What I found most remarkable about this was the nonchalance with which I applied it. Stood by a balcony in the gloom, I wanted to know how high up I was. So I picked up a stone from the floor and dropped it over the side, and waited for the clatter. It wasn’t until I’d done it that I realised that no game had ever needed me to do this, let alone made it so instinctively possible.

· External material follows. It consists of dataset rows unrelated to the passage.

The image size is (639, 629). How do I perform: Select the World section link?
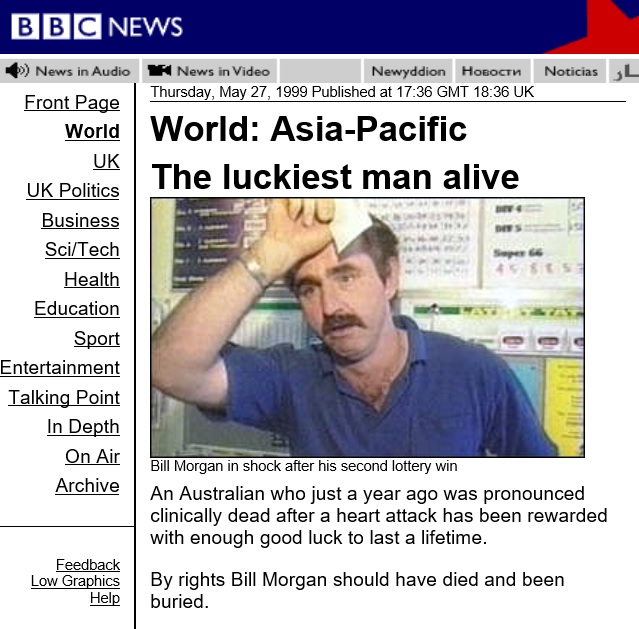click(x=93, y=131)
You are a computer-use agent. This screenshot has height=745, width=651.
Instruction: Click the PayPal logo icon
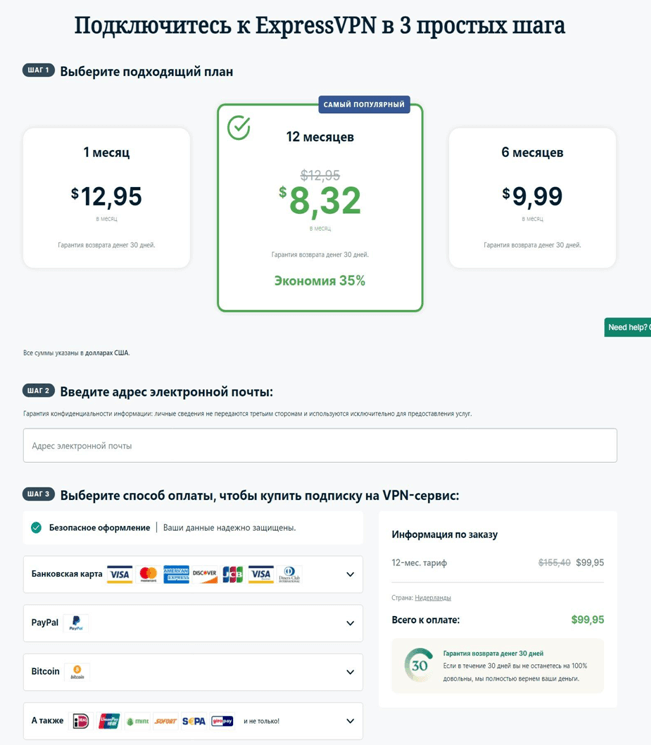click(x=76, y=623)
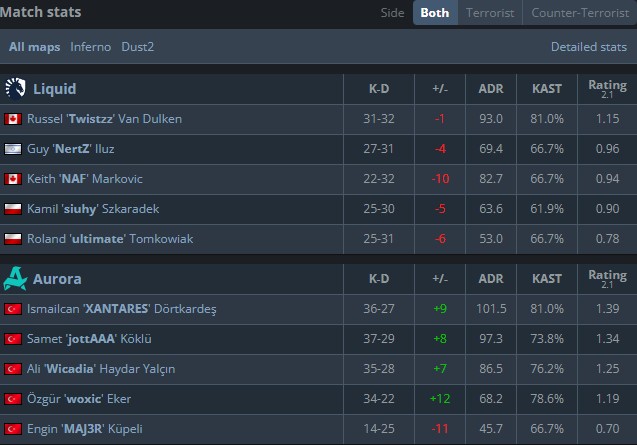Open the Detailed stats link
The image size is (637, 445).
click(588, 47)
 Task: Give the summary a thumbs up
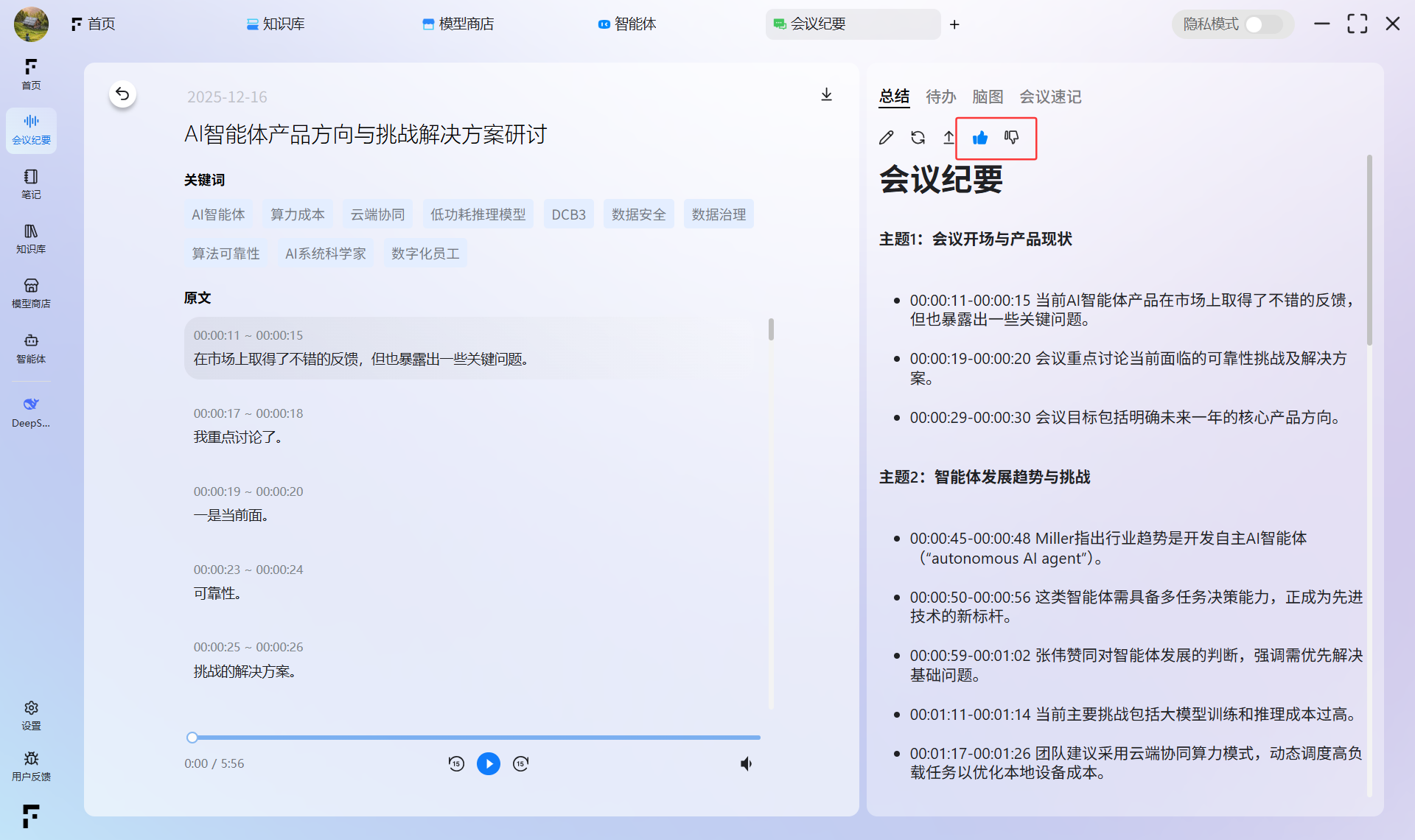979,138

There’s some silliness in there too. An unfortunate side effect of having puzzles be solved by improvising with the surrounding items is highlighting how daft it is when it requires a specific object in a specific place. One scene needs a rope to lower a container into a hole in the ground. The room is decorated with non-interactive spools of rope, but you have to find the correct bit of string in another location to get anywhere. A normal oddity for gaming, but here it stands out a little bit more. The hammer and chisel in your inventory is used to get past quite a lot of challenges, but there’s many where they’d clearly work but the game just says no.
The script isn’t perfect. There’s some broken English in a couple of places, and a huge number of very long letters you find aren’t voiced. Stopping to read a missive that doesn’t make narrative sense yet doesn’t really fit into the panicked theme of the game, and often things are so obscure that it’s hard to pull it all together in your head. By the end the core plot does come together extremely well, but there’s a lot that’s left confusing because you didn’t do your comprehension homework properly. Daniel’s voice veers between competent and a bit overly pantomimed, often quite mood-breaking. But Alexander’s – and you can learn about him yourself – is great.
But so much more is done so well. There’s an almost Valve-level of smartness with visual cues, and I cannot think of a game that uses audio cues better. Most times I got stuck anywhere were because I was forgetting to listen.
And did I mention it’s scary? I was inventing new swears by the end of it. “Fucking cocksticks, what the shitstack was that?!” And I confess I yelped on more that one occasion. One of them might be considered, by some, to be a squeal. But more often I’d find myself rigid with fear, my stomach pressed against my desk as I leaned into the monitor trying to reach the next illusion of safety more quickly. I think it is safe to say that Amnesia is the most successfully frightening game to have been made. It feels perhaps a slightly over-obvious observation, but the compliment is utterly valid: It’s Thief III’s Cradle as a full game. Unrelenting in its scares and jumps.
That this was made by a five-man team who built their own engine is bewildering. At around ten hours long, that it’s £13 (and discounted currently to pre-order for tomorrow’s release on Steam, GamersGate, and presumably elsewhere) is amazing value. If you pre-ordered it, you can start pre-loading now via Frictional’s site. I cannot recommend it enough. So long as you don’t mind being utterly bloody terrified.